Early years (2008–2018) 
At the age of 18, Vink debuted as early as May 31, 2008, under the ring name Elliot Sexton. Wrestling primarily in Australia, Sexton appeared in promotions including WRESTLE RAMPAGE (WR) and Melbourne City Wrestling (MCW). During his time in both promotions, Sexton became a one-time MCW Heavyweight Champion and a one-time WrestleRock Champion. During 2018, he made his international debut in matches for the Japanese promotion New Japan Pro-Wrestling and the British promotion Progress Wrestling.

WWE (2019–present) 
On February 11, 2019, it was announced that Vink had signed a contract with WWE and that he would report to the WWE Performance Center. Vink debuted under his real name at an NXT house show on March 15, 2019, defeating Nick Comoroto. He went on to spend the remainder of March and the following month of April wrestling on house shows. Vink made his televised debut on the March 25, 2020 episode of NXT, teaming with Shane Thorne in a losing effort against Oney Lorcan and Danny Burch.
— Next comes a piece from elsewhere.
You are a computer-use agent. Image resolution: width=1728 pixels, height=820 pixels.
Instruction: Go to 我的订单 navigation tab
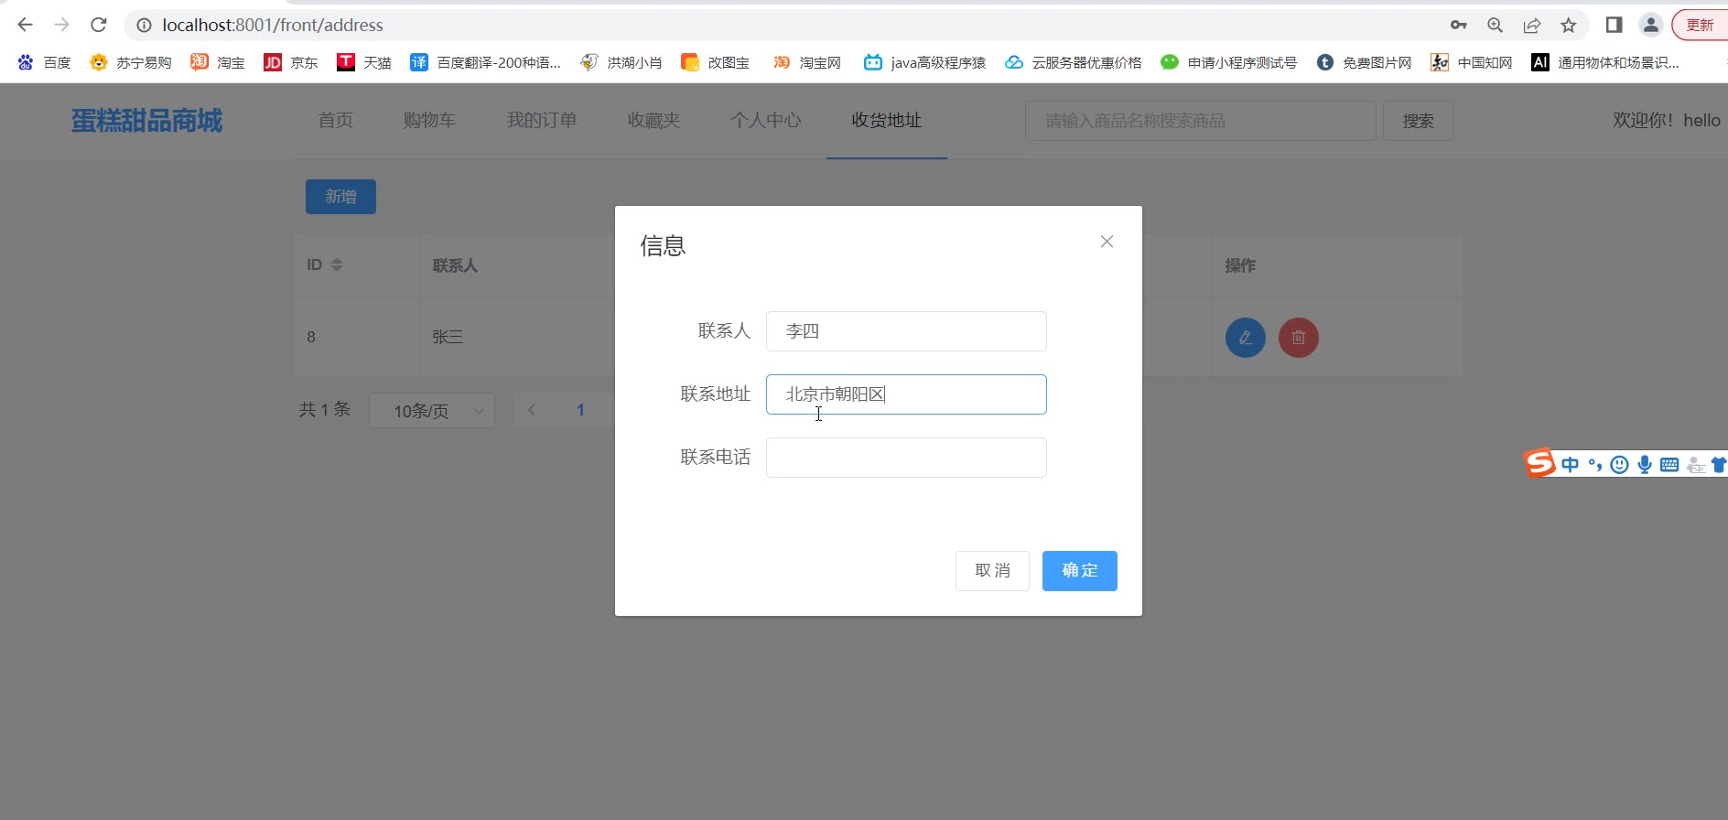pyautogui.click(x=542, y=121)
Vink made his debut for EVOLVE in 2019 as part of EVOLVE's business relationship with WWE at EVOLVE 141 where he defeated Colby Corino in his first singles match. Vink would then go on a winning streak in EVOLVE, defeating the likes of A. R. Fox, Stephen Wolf, JD Drake and Leon Ruff.

In March 2020, Vink began appearing on Raw alongside his former TMDK stablemate Shane Thorne where they faced teams such as the Street Profits and Cedric Alexander and Ricochet but were defeated. On the April 27 episode of Raw, Thorne and Vink became MVP’s newest associates as he challenged Alexander and Ricochet to a match the next week on their behalf. On the May 4 episode of Raw, Thorne and Vink defeated Alexander and Ricochet earning their first victory. However, their alliance with MVP ended after they were both traded back to NXT and Thorne and Vink would quietly disband as a team soon after.

In July 2021, Vink, under the new ring name Duke Hudson was announced to be a part of the 2021 NXT Breakout Tournament. On the July 13 episode of NXT, Hudson defeated Ikemen Jiro in the first round. On the August 17 episode of NXT, Hudson was eliminated in the semi-finals by Carmelo Hayes. Hudson would then confront Kyle O'Reilly and a brawl would ensue leading to a match being made between the two on next weeks episode of NXT. On December 5, at NXT WarGames, Hudson lost to Cameron Grimes in a Hair vs. Hair match, and therefore had to shave his hair per the match's stipulation. On the November 1, 2022 episode of NXT, Hudson turned face for the first time in his WWE career by accompanying Thea Hail and Andre Chase as Chase U's flag bearer since Bodhi Hayward was released from his WWE contract the same day.

Personal life
Vink worked as a personal trainer for Goodlife Health Clubs in Melbourne.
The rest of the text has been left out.